Cavell’s son, David F. Cavell, moderated Friday’s tribute, which featured speeches from the elder Cavell’s daughter Rachel L. Cavell, his son Benjamin W. Cavell, and his daughters-in-law Emily Cavell and Kate Cavell.

“We never really had to say goodbye to someone who left so much of himself behind,” David Cavell said of his late father.

Nancy F. Bauer ’82, a philosophy professor and dean of the School of the Museum of Fine Arts at Tufts University, spoke after the Cavell family members, highlighting Cavell’s exemplary conduct as a colleague.

“We learned from Stanley that believing in and reaching for our higher selves is of the utmost ethical importance,” Bauer said.

Saturday’s all-day conference — held in Emerson Hall — focused on Cavell’s academic influence and work. Conference attendees, many of whom had known each other and Cavell for years, waved at and greeted each other jovially before speakers took to the podium.

Eleven professors hailing from a variety of institutions took turns speaking about Cavell’s influence on both their intellectual pursuits and their personal lives.

Alice M. Crary ’89, a philosophy professor at Oxford University, spoke about Stanley Cavell’s empathy during her battle with depression and his role as officiant for her commitment ceremony with her partner. Crary recalled once revealing to Cavell her need for “someone to tell me that they believed I could do this.”

“He showed his appreciation of my words by responding to me in his slow, winning manner, ‘Anyday,’” Crary said.

The academic portion of the conference concluded with a round-table discussion of Cavell’s works held by seven of Cavell’s former colleagues. The discussion was followed by an evening reception in the Philosophy Department’s Robbins Library.

In an interview during the reception, Gary Ebbs, a philosophy professor at Indiana University Bloomington, recalled a poignant memory of his former colleague.

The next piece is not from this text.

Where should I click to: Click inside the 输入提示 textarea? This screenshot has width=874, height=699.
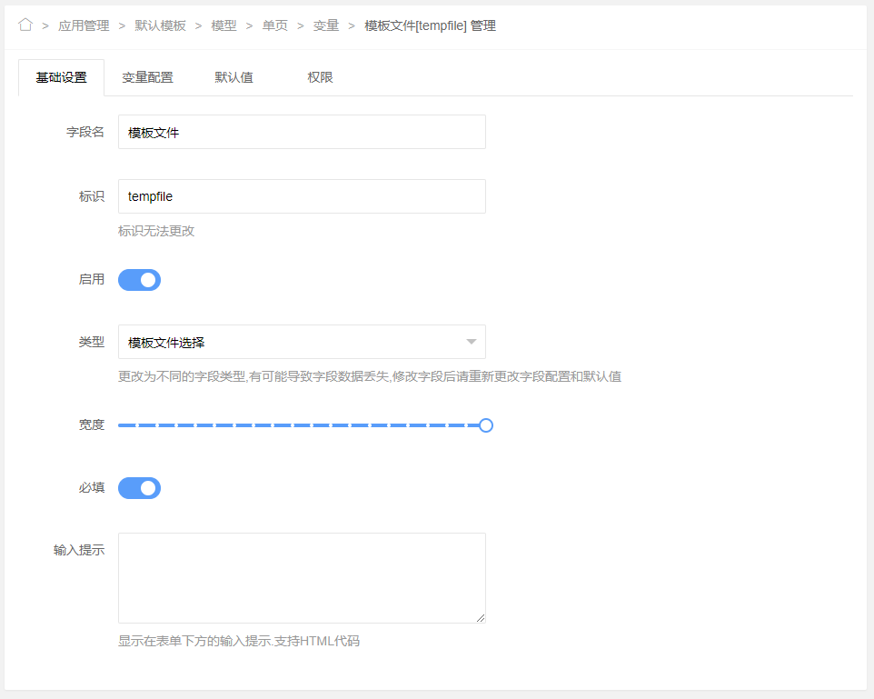[302, 577]
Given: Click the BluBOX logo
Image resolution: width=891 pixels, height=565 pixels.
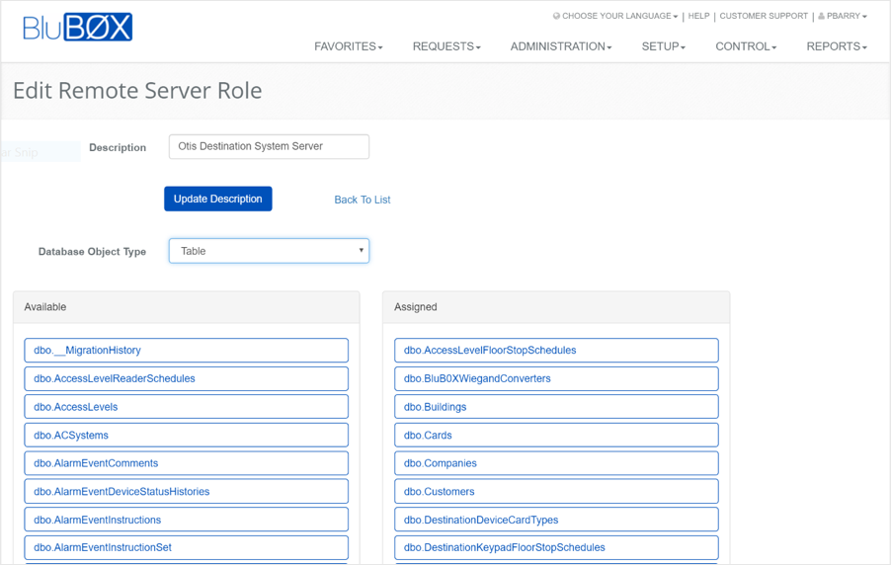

After telling Cavell one time that he was feeling frustrated with philosophy, Cavell responded to Ebbs simply, “Yes, well, there’s also pleasure there.”

“This is the kind of remark for which he’s well known for,” Ebbs said. “To see what’s needed to make the transformation away from conventional ways of thinking to something that is more genuine, but takes courage to do. I think of that remark quite often.”

Conference attendee James Laff, who said he wrote his thesis on Cavell, said he hoped the philosopher’s work will continue to remain relevant in the future.

“Today was a great event, but hopefully the beginning of many such events,” Laff said. “What today symbolizes is the planting of the seed that will hopefully be the way in which Stanley’s work will continue to impact future generations of philosophers.”